*Kutipan yang diberikan*
....

Komisi Pemberantasan Korupsi (KPK) mengumumkan bahwa perhitungan kerugian negara dalam kasus dugaan korupsi kuota haji tahun 2023-2024 telah memasuki tahap akhir. Lembaga antirasuah ini melibatkan Badan Pemeriksa Keuangan (BPK) dalam proses penghitungan tersebut.
Pemeriksaan Saksi dari Biro Travel
Pada hari Senin, 26 Januari 2026, penyidik KPK memanggil sejumlah saksi dari pihak Penyelenggara Ibadah Haji Khusus (PIHK) atau biro travel untuk dimintai keterangan. Salah satu saksi yang hadir adalah FAM, pemilik MT Tour.
“Penyidik memanggil sejumlah saksi untuk dimintai keterangan, di antaranya dari pihak PIHK atau biro travel sudah hadir dan dilakukan pemeriksaan, yaitu saudara FAM selaku pemilik dari MT Tour,” ujar juru bicara KPK, Budi Prasetyo, kepada wartawan.
Budi menambahkan bahwa pemeriksaan kali ini dilakukan oleh BPK dan akan dilanjutkan oleh penyidik KPK. “Dalam pemeriksaan kali ini dilakukan pemeriksaan oleh BPK dan nanti akan dilanjutkan pemeriksaan oleh penyidik,” tuturnya.
Tujuan Pemeriksaan BPK dan Proses Jual Beli Kuota
Pemeriksaan oleh BPK bertujuan untuk menghitung kerugian negara yang timbul akibat kasus ini. Menurut Budi, proses penghitungan tersebut sudah berada pada tahap finalisasi.
“Pemeriksaan oleh BPK dalam rangka untuk penghitungan kerugian negara ini sudah masuk ke tahap akhir, finalisasi,” ucapnya.
Para biro travel diperiksa terkait dengan kuota tambahan haji yang mereka peroleh. Pemeriksaan ini berfokus pada proses jual beli kuota haji dan pengisian calon jemaah.
“Untuk biro travel karena biro travel ini kan mendapatkan kuota tambahan ya sehingga pemeriksaannya adalah terkait dengan bagaimana proses jual belinya, bagaimana proses pengisian para calon jemaah,” jelasnya.

....

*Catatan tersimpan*
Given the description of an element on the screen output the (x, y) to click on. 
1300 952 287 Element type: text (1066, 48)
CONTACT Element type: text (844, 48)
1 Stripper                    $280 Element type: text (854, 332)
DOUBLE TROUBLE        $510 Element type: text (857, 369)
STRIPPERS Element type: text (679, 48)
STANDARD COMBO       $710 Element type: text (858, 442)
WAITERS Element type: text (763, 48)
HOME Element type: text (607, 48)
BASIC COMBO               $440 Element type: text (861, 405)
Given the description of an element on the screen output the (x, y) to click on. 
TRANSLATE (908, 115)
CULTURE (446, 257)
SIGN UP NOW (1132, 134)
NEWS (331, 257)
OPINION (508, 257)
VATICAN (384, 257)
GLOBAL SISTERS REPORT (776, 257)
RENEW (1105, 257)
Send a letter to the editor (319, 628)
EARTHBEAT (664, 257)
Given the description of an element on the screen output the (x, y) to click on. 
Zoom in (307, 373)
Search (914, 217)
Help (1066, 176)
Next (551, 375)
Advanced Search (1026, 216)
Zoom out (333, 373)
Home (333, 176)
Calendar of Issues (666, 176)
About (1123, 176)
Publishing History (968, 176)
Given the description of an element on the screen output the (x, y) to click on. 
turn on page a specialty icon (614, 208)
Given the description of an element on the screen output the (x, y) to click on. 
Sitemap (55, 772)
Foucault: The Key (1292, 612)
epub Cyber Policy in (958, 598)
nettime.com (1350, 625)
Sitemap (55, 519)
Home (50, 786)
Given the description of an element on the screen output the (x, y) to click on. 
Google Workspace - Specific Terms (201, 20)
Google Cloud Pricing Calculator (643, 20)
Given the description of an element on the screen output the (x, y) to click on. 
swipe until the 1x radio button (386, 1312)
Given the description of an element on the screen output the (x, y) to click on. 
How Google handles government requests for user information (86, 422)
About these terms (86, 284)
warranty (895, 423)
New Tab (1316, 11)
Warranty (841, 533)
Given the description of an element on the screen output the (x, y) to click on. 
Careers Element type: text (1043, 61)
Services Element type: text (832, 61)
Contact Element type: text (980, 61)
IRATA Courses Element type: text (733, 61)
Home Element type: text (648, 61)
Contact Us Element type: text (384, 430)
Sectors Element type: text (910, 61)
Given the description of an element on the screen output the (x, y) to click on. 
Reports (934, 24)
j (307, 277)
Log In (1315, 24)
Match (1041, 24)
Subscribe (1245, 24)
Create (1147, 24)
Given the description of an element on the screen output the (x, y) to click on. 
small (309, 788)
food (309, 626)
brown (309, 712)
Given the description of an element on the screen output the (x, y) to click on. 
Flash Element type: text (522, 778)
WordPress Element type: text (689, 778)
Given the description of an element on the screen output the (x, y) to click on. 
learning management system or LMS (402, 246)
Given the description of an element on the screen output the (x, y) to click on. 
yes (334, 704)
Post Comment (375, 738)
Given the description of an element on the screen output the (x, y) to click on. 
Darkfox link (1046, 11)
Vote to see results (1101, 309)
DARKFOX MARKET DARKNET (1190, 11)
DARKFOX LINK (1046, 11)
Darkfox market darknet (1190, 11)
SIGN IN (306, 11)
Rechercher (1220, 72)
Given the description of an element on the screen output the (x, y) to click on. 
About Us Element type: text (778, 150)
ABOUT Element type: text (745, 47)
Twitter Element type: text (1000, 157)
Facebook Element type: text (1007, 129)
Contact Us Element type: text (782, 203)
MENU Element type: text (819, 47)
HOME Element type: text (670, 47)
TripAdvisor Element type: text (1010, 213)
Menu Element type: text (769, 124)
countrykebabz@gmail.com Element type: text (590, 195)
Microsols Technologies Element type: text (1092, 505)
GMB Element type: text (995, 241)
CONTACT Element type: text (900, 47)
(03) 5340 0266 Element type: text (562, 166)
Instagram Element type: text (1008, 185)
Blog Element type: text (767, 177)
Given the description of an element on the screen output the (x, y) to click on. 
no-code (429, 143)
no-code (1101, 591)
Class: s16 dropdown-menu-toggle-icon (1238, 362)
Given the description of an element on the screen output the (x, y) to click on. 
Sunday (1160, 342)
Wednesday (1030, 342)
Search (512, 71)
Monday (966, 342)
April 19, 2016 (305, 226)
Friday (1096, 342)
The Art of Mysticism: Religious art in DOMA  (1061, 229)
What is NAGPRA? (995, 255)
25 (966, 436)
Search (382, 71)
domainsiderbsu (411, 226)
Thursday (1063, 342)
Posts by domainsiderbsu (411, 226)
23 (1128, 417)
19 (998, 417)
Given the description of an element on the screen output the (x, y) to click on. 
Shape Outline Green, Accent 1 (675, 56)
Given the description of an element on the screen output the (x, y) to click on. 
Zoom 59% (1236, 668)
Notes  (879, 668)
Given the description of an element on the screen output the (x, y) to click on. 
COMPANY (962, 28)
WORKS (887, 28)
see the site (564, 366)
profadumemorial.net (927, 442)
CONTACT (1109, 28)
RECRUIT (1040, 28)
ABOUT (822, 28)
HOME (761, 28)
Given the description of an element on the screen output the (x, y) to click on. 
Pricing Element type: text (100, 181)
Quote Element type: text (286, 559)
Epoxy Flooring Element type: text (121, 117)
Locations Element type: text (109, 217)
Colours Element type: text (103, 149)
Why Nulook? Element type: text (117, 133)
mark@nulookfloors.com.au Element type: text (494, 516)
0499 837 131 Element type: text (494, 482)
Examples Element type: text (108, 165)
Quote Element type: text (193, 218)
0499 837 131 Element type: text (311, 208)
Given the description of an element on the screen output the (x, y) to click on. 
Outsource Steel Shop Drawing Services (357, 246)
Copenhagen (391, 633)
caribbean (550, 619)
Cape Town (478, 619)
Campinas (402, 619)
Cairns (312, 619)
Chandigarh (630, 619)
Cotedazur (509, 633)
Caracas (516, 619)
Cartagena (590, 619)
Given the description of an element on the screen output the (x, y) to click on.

....

*Butir tugas A*
Dalam berita kasus kuota haji, siapa juru bicara KPK?
*Butir tugas B*
Tolong teruskan berita kasus kuota haji mulai dari titik akhirnya.
Catatan ini berasal dari sumber yang berbeda.

*Kotak jawaban A*
Budi Prasetyo.

*Kotak jawaban B*
Daftar Saksi yang Diperiksa
Berikut adalah daftar saksi yang diperiksa oleh KPK pada hari ini:
- Muhamad Al Fatih, Sekretaris Eksekutif DPP Kesthuri (Kesatuan Tour Travel Haji Umrah Republik Indonesia)
- Fuad Hasan Masyhur, Direktur Utama PT Makassar Toraja (Maktour)
- Rizky Fisa Abadi, Kasubdit Perizinan, Akreditasi, dan Bina Penyelenggaraan Haji Khusus, Direktorat Bina Umrah dan Haji Khusus periode Oktober 2022 s.d. November 2023
- Robithoh Son Haji, Direktur PT Al Amsor Mubarokah Wisata
Latar Belakang Kasus Korupsi Kuota Haji
Kasus korupsi kuota haji ini berkaitan dengan pembagian tambahan 20.000 kuota haji untuk tahun 2024, yang terjadi saat Yaqut Cholil Qoumas menjabat sebagai Menteri Agama. Kuota tambahan ini bertujuan untuk mengurangi masa tunggu jemaah haji reguler Indonesia yang bisa mencapai lebih dari 20 tahun.
KPK sebelumnya mengungkap adanya dugaan penyimpangan dalam pengelolaan tambahan kuota haji oleh Kementerian Agama di era Yaqut Cholil Qoumas. Hasil penyidikan KPK telah menetapkan Menteri Agama Yaqut Cholil Qoumas dan mantan staf khususnya, Ishfah Abidal Aziz (IAA) alias Gus Alex, sebagai tersangka dalam kasus ini. KPK menyatakan telah mengantongi bukti yang cukup terkait penetapan tersangka tersebut.